→ **What you have to do**:
Your reply should consist solely of the lines from the one containing "Click the search" through the end of the data, restated word for word.

=======

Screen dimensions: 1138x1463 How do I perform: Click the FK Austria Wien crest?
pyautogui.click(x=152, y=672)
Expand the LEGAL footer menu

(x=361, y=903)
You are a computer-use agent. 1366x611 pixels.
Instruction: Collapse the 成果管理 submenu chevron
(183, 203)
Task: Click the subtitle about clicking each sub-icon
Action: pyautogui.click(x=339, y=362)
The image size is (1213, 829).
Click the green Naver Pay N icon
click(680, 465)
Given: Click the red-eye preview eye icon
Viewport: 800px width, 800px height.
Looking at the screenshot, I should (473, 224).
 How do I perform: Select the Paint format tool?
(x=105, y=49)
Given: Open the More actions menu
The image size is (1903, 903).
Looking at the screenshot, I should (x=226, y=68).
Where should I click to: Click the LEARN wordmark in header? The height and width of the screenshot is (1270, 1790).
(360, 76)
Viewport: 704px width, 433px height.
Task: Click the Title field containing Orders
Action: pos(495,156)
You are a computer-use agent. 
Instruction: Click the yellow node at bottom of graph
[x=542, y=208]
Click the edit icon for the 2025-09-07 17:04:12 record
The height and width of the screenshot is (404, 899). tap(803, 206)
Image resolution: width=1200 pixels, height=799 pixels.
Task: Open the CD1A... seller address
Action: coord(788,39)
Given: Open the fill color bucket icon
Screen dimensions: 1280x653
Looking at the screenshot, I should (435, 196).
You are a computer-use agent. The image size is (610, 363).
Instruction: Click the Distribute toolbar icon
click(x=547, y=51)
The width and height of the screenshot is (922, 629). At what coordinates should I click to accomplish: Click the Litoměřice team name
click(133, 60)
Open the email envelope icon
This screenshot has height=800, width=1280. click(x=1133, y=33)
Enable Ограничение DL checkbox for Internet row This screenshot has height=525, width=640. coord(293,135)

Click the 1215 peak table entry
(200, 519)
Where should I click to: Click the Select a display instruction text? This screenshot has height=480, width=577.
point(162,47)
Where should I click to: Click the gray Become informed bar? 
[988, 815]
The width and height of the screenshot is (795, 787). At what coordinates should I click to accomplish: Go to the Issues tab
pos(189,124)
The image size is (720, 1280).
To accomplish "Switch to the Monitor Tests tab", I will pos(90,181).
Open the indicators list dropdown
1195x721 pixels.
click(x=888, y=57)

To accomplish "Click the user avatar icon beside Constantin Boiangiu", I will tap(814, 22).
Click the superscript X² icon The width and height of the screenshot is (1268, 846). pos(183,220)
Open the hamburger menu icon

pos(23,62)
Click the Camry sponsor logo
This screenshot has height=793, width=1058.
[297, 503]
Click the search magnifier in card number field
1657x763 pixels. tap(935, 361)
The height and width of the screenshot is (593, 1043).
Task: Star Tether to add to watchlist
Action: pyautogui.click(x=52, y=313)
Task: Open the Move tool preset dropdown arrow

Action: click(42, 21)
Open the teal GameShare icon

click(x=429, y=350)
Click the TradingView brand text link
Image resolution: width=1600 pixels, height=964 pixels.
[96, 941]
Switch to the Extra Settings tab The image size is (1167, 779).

=======

→ **Answer**:
Click the search magnifier in card number field
1657x763 pixels. tap(935, 361)
The height and width of the screenshot is (593, 1043).
Task: Star Tether to add to watchlist
Action: pyautogui.click(x=52, y=313)
Task: Open the Move tool preset dropdown arrow

Action: click(42, 21)
Open the teal GameShare icon

click(x=429, y=350)
Click the TradingView brand text link
Image resolution: width=1600 pixels, height=964 pixels.
[96, 941]
Switch to the Extra Settings tab The image size is (1167, 779).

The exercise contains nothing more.